Con la
llegada del 25-M muchos ciudadanos creímos que, al fin, íbamos a sentirnos
aliviados de la pesadilla que suponen las campañas electorales, en donde los
políticos, en general, exhiben sin pudor sus peores maneras. Sin embargo, esta
vez vemos con horror que el asunto no se detiene y, con motivo del escándalo
político de la comunidad de Madrid, el bronco enfrentamiento se encona sin fin.
Este problema
que hemos asumido como una molestia más que nos imponen los tiempos tiene más
calado del que parece. Produce una pérdida de confianza en la política como
medio para resolver los problemas de forma colectiva y acentúa el
individualismo y el darwinismo social que nos caracteriza.
Todos
criticamos a los políticos, pero no caemos en la cuenta de que son el reflejo
de la sociedad en la que vivimos. Se puede decir aquello de que tenemos los
políticos que nos merecemos. Por eso conviene, en este caso, sustituir la crítica
por la autocrítica. Quizá, entonces, reparemos en que son el producto más
elaborado de lo que se llama el centro político, que es, como se sabe, el
espacio donde se sitúan la gran mayoría de los ciudadanos pertenecientes a la
clase media, más o menos acomodada y cuya máxima preocupación es mantener lo
mucho o lo poco que tienen y, a poder ser, acrecentarlo (el economista John
Kenneth Galbraith describe magistralmente este colectivo en su libro “La
cultura de la satisfacción). Pero existe el sentimiento de que eso es bueno.

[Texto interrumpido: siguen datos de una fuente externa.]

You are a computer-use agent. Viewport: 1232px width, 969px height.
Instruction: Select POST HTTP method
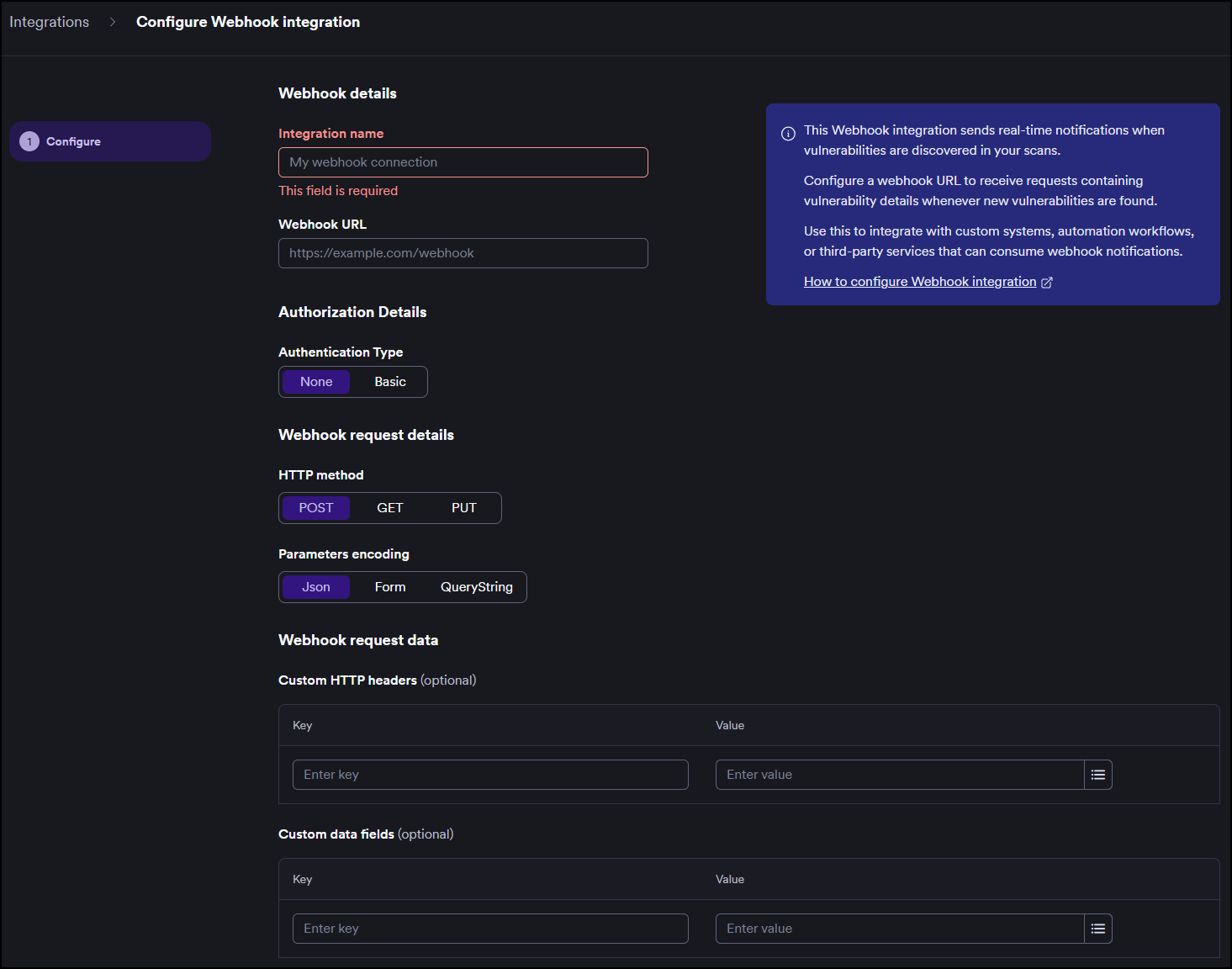[x=315, y=507]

¿Dónde está, pues, el fallo? En mi opinión el fallo está en que tomamos mal la
referencia política. Ésta no debe ser el centro moderado, políticamente
correcto y desideologizado, sino que la referencia ha de ser la democracia como
modelo utópico de convivencia. La actitud entonces no pasa por desentenderse de
la política, sino, todo lo contrario, supone un compromiso radical con ella,
desde el convencimiento de que solamente a través de la política podremos
alcanzar un mundo en el que impere la justicia social y, por tanto, la paz.